-- SUPPLIED INFORMATION follows --

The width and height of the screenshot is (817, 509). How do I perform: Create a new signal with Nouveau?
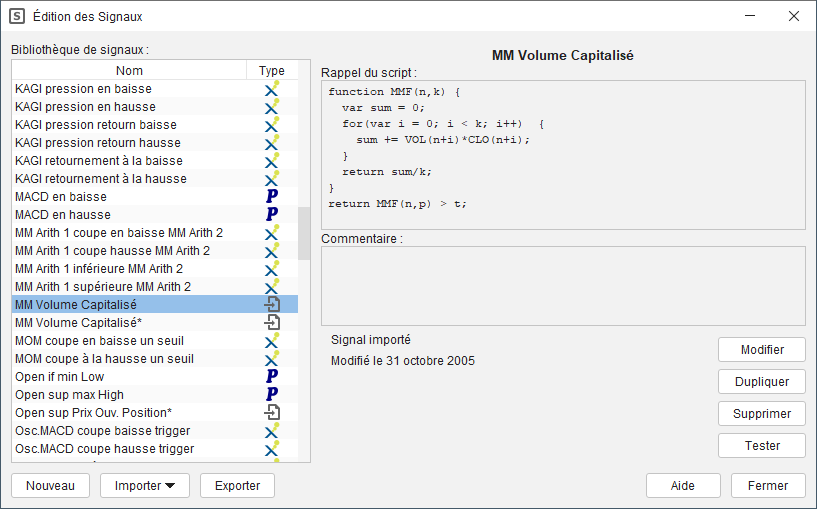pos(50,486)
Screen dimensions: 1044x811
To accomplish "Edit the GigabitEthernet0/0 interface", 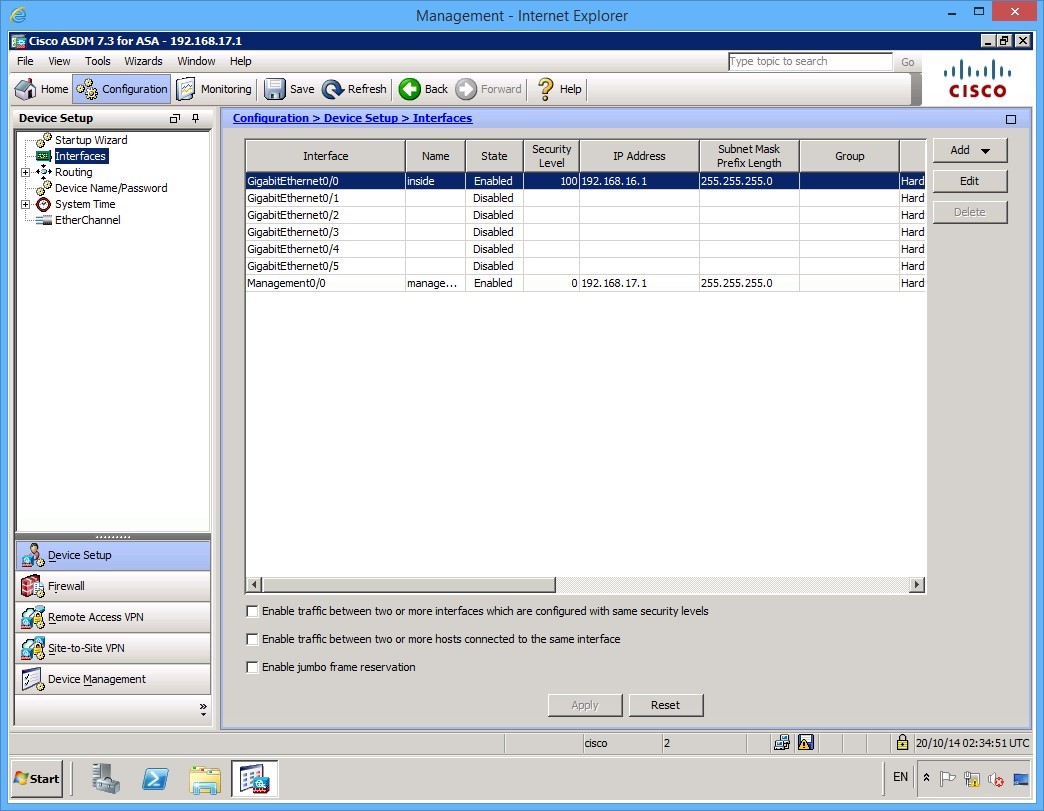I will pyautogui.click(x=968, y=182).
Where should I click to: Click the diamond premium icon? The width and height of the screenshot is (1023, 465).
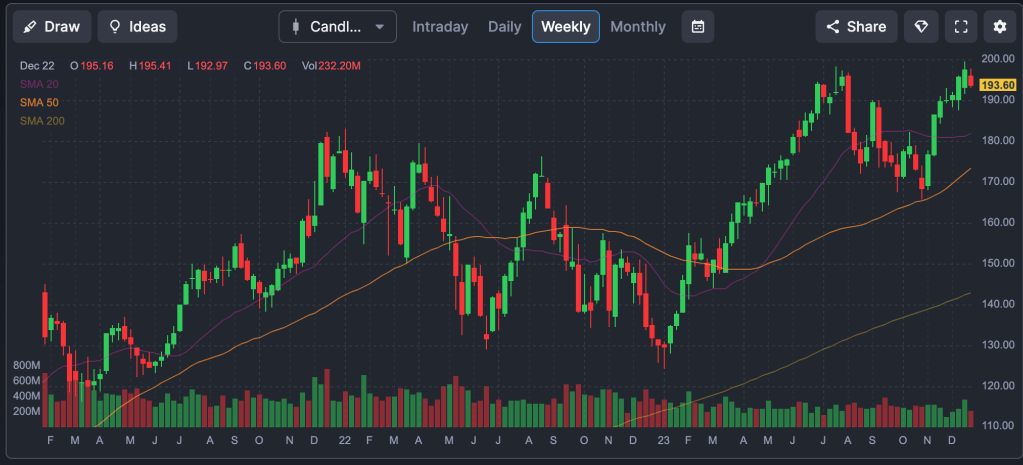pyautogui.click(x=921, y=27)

-- SUPPLIED INFORMATION concluded --
-- SUPPLIED INFORMATION follows --

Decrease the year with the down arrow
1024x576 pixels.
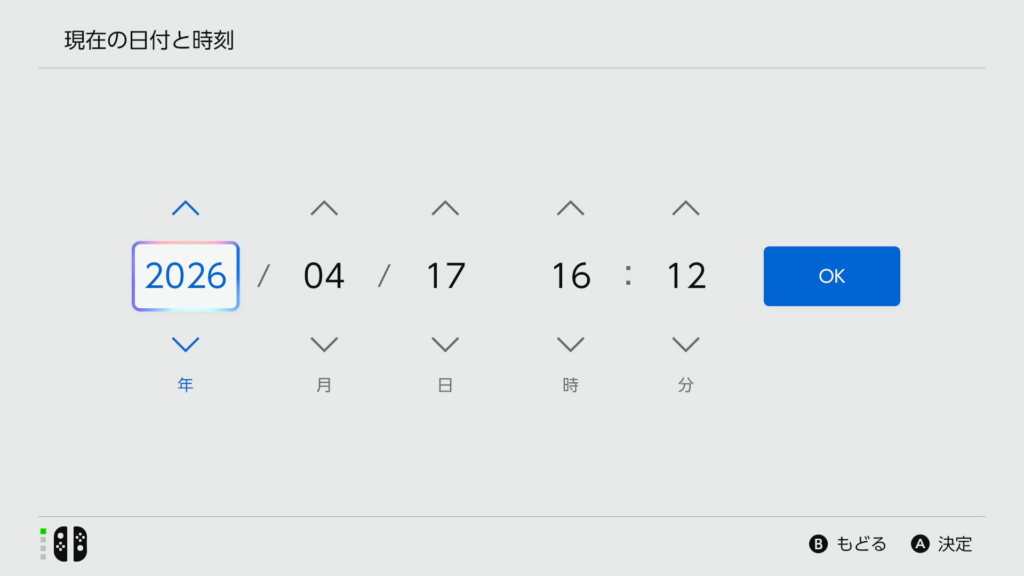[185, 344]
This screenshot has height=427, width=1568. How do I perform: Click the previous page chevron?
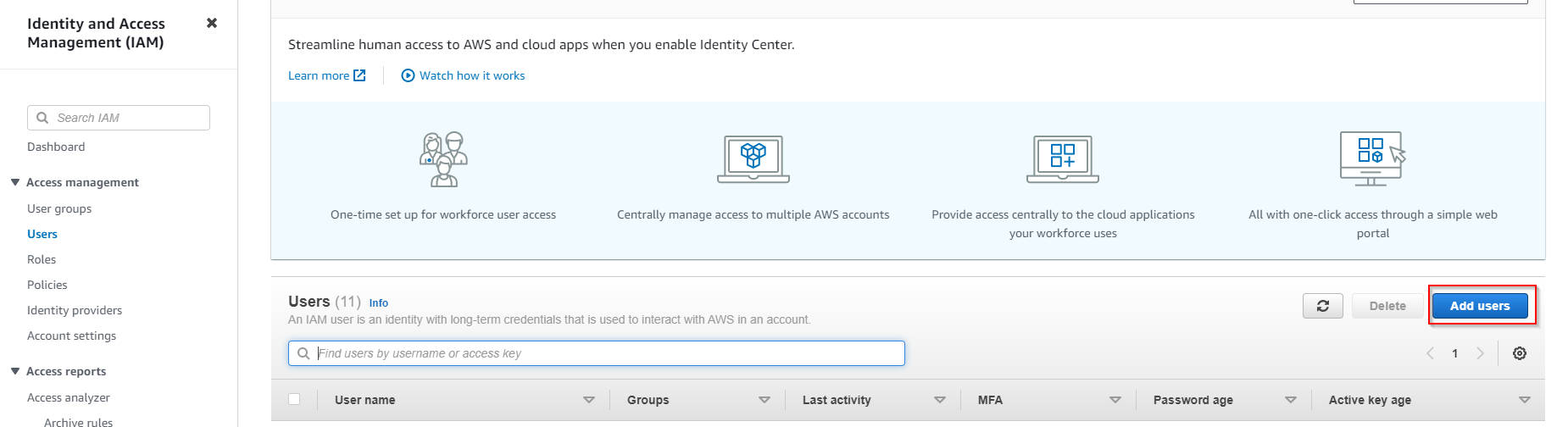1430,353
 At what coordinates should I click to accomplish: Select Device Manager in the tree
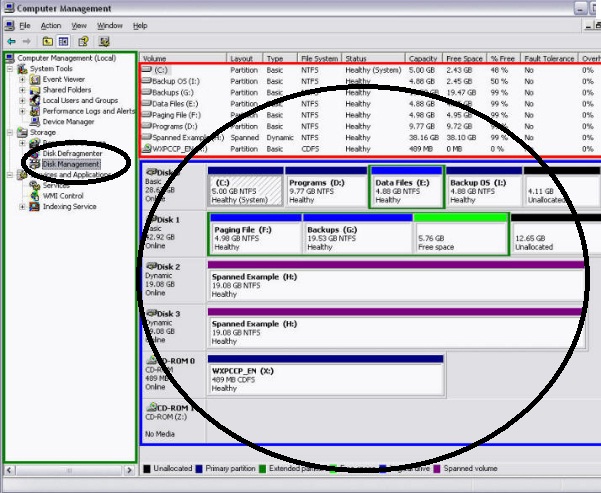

-- SUPPLIED INFORMATION concluded --

• [THE PROBLEM] Without the pictures, set down the lines above from the line with "1024x576 pixels." up to and including the line with "At what coordinates" exactly as they stand.

• [EXERCISE RESULT]
1024x576 pixels.
[185, 344]
This screenshot has height=427, width=1568. How do I perform: Click the previous page chevron?
1430,353
 At what coordinates should I click to accomplish: Select Device Manager in the tree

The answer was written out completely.